I worked full-time in that congregation for almost two years.  In that time, three significant things happened: (1) Joyce worked for the maps division of the library at Florida State University, (2) our oldest son Jon was born, and (3) I knew I needed more training.  I knew the kind of congregational work I wished to do.  If I was to do the work as I wished, I needed a higher level of training.  I knew graduate studies were necessary for me.

As a true act of faith, we moved from Tallahassee, Florida to Looxahoma, Mississippi to enable me to do graduate studies at Harding Graduate School of Religion in Memphis. 

Shortly after we arrived at Looxahoma, it increasingly became obvious that something was wrong and getting worse.  I discovered that the minister before me had left (in a kitchen drawer) a written evaluation of every member of that small congregation.  All the evaluations (but one) were negative.  When the members had prepared the house for our arrival, everyone had read his or her evaluation.

While I paid little attention to the evaluations, the members gave those evaluations a LOT of attention.  They decided those evaluations would determine what Joyce and I thought of them. Before we arrived, they “knew” what we would think of them.  Not until they understood that we would not use those evaluations to determine the basis of our relationships with them did the situation normalize and relationships blossom.
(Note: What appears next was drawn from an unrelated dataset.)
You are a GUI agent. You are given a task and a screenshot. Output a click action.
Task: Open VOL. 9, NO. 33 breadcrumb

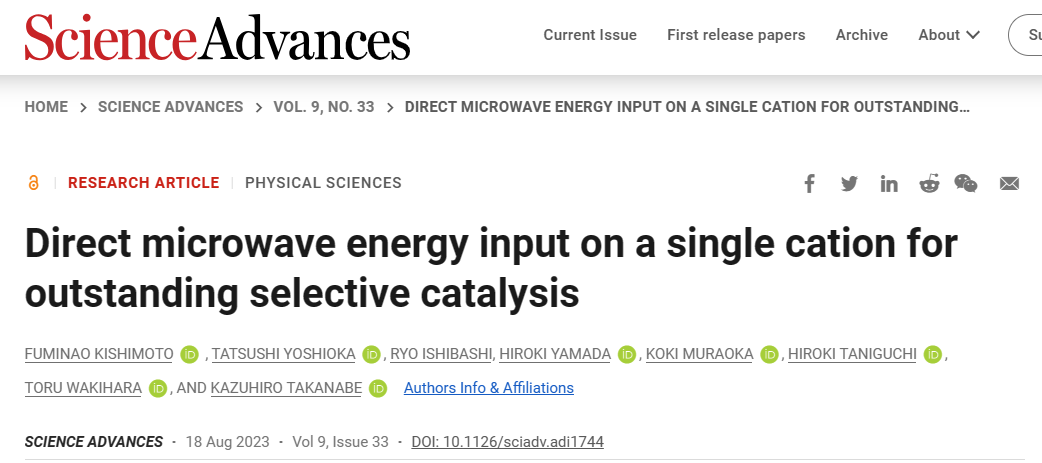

I graduated from Harding Graduate School of Religion in 1966.  Upon my graduation, we moved 6 miles to the Senatobia congregation.  In that move, we were introduced a second time to the strange dynamics of leaving one congregation to work for another.  I found it strange to be ministering to feelings of rejection and feelings of elation simultaneously!

 

The Years After School

I have no desire to talk about my life as a preacher, and you probably have even less desire to read about it.  From 1966 to June of 1970, we worked with the Senatobia congregation.  From 1970 to 1974 we worked with people in Cameroon, West Africa, with the Eastside congregation in Sheffield, Alabama serving as our “overseeing” congregation.  We began work with the Oxford congregation in Oxford, Mississippi in 1974 and worked with them for just over 22 years.  We began working with the West-Ark congregation in Fort Smith, Arkansas on November 1, 1996, where we remain.

It is my hope that this is enough background information to make what follows sensible.  If it is not obvious by now, let me say that I am blessed with an unusual woman as a wife.  In every endeavor I have been a part of, it has been an “us” work, not a “me” work.  She has been supportive and helpful in every adjustment.  She has never complained about anything—even when we had to make unusual adjustments.  I trust her strengths, and she trusts mine.  In the true sense of the word, we are and always have been partners in all things.  I never wonder if she is “there for me,” and I hope she never wonders if I am “there for her.”  In the crisis I will share, our relationship is a rich blessing.